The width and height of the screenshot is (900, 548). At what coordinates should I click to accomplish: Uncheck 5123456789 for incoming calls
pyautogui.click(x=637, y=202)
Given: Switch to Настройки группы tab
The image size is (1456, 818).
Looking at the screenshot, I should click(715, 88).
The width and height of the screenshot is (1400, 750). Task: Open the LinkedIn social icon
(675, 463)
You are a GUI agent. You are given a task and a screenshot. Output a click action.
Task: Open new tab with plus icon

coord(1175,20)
==============================
▸ **INSTRUCTIONS TO FOLLOW**
Could you reproduce the listing above line for line, leaving every character unchanged?

▸ **COMPLETE ANSWER**
The width and height of the screenshot is (900, 548). At what coordinates should I click to accomplish: Uncheck 5123456789 for incoming calls
pyautogui.click(x=637, y=202)
Given: Switch to Настройки группы tab
The image size is (1456, 818).
Looking at the screenshot, I should click(715, 88).
The width and height of the screenshot is (1400, 750). Task: Open the LinkedIn social icon
(675, 463)
You are a GUI agent. You are given a task and a screenshot. Output a click action.
Task: Open new tab with plus icon

coord(1175,20)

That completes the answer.